Good stuff, though I’d like to point on some of your reflections.
> Part of it was due to laziness. I was a fast reader and had an excellent memory. This allowed me to excel in most subjects without much work. In contrast, numerate subjects required more dedication and systematic study.
It is important you say “laziness”. Usually laziness is about taking less energy-demanding activity across lots of choices. So it looks like “solving problems” was energy-demanding for you, but other activities were not. Whenever you had to solve problems, it felt “tough”, and coupled with lack of reason, you avoided this activity.
But it is interesting to understand, what’s happening to other children, who actually do math. Suddenly you realize, that “solving problems” for them is less energy demanding, which is awkward! How can it be that same puzzle has different energy-demanding levels for different children?
If you say this is due to difference between children, you are correct, but what exactly is different? Interest itself can’t change energy balance. Ability to read may also be same. As you said, you have good memory, so it also isn’t a factor which increases energy level of a puzzle.
Let’s look next.
> It was programming that opened my eyes. As I started learning Python, I understood the difference between the label and the thing. When coding, one works on two levels: the namespace, which contains the labels for the objects, and the objects themselves.
How do you feel this understanding? What exactly makes you able to “see” namespace and objectspace in distinct? Have you had that ability before? What were subjective “energy levels” before doing programming and after?
> At some point, I realized that doing maths is not so different. You are manipulating names that refer to objects.
You say “manipulating”, but you do this manipulation in brain, right? What allows you to do this “manipulation”? Did it feel energy-demanding before?
> I didn’t give myself the chance to be mistaken. I didn’t have a mission that forced me to either learn or fail. At the end of the day, all I did with most of my knowledge was think about it verbally and sometimes talk about it with other people.
This is good. Which kind of “manipulation” gives you chance to be mistaken? You know, if you do “verbal” talk, it often is generated like GPT-3 one—just created word pattern is predictor for next word pattern. It just can’t feel “wrong”, it is what follows. But “manipulation” isn’t like pattern-after-pattern, it is something different. What is it?

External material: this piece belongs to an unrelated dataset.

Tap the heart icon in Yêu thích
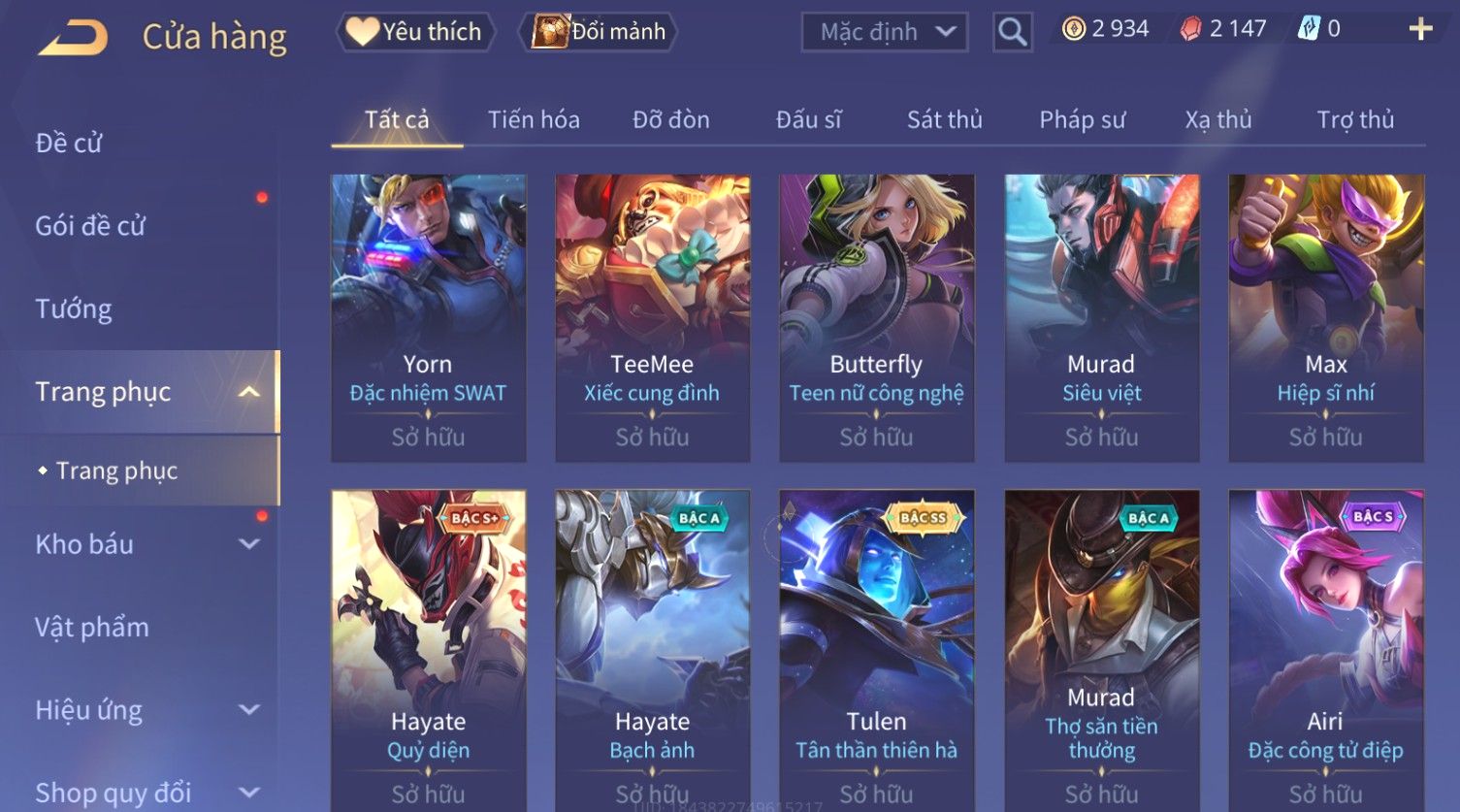 pyautogui.click(x=362, y=31)
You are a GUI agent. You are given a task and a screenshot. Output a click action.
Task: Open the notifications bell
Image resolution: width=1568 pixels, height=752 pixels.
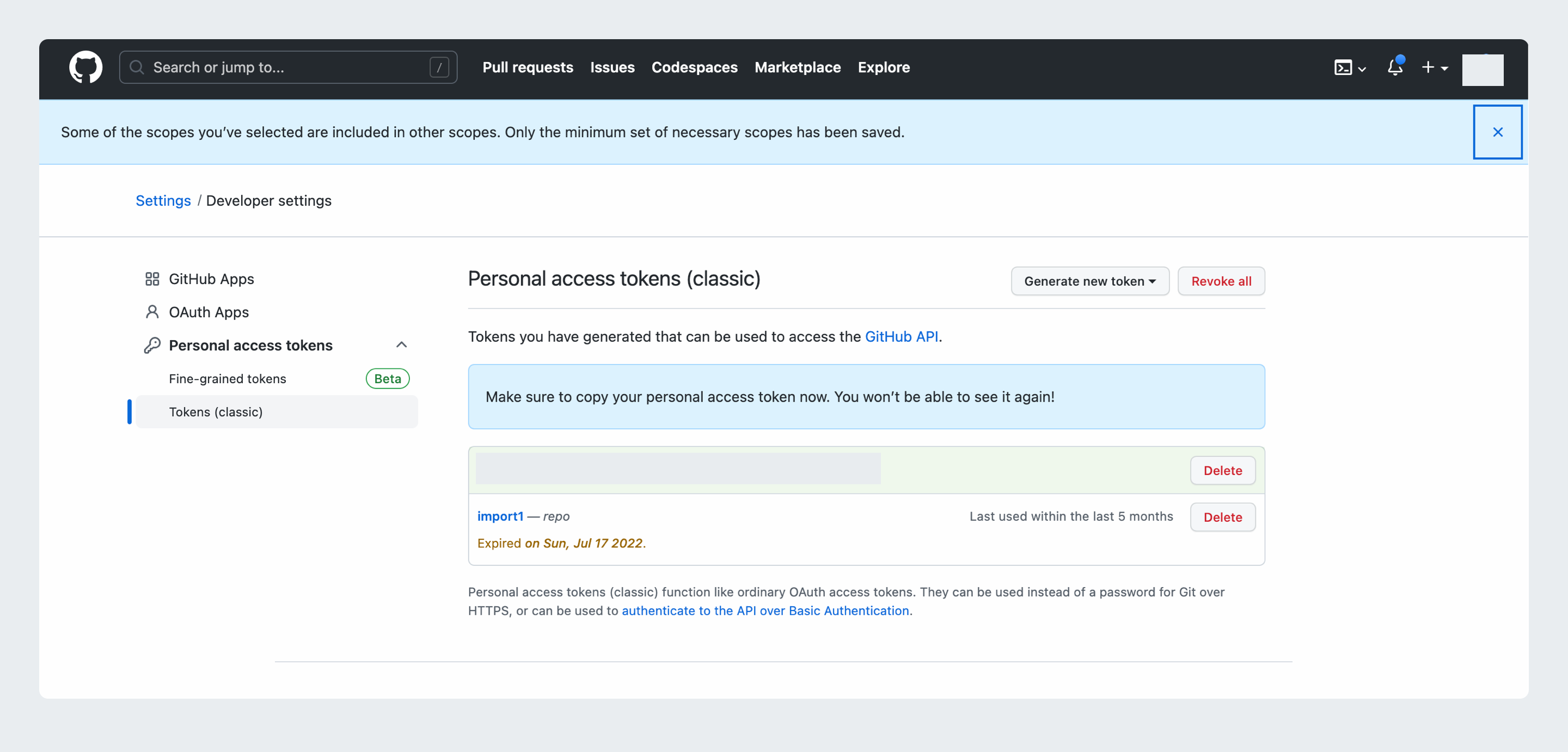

> Later, you could have them simulate the models of physics, chemistry and biology. They could engage in competitive or cooperative games which reward curiosity and stimulate them to think. You could have them design the games themselves, or send them to gather data and test theories. The possibilities are endless.
And here it is important to show, that something is omitted. To be able to simulate physics you first must have physics model based on rules in your head. → Exact this ← part is tough, not the subsequent simulation. If you don’t have rules mindset in your head, simulations just won’t “click”.
Whole programming won’t “click”, if you feel mental rule-based transformations energy-demanding.
So yeah, it is not enough to know what math is good for. It is not enough to teach children programming for them to like to understand world. This never taught stuff I talk about—is a special mindset, which reduces energy-demanding levels for most puzzles, so they no longer feel “tough”, but “interesting”.
What is this mindset? How does it look like? How to pass it to other people?
This is false, there are a few genius mathematician who early in childhood proved it is easy for some humans.
Exactly! There is even more specific concept in programming psychology, it is called “notional machines”. Small little machines in your head which can interpret using rules.
I think those also can transfer to math learning, as after rule-based machines concept is grasped, all the algorithmic, iterative, replacable and transitive concepts from math start making sense.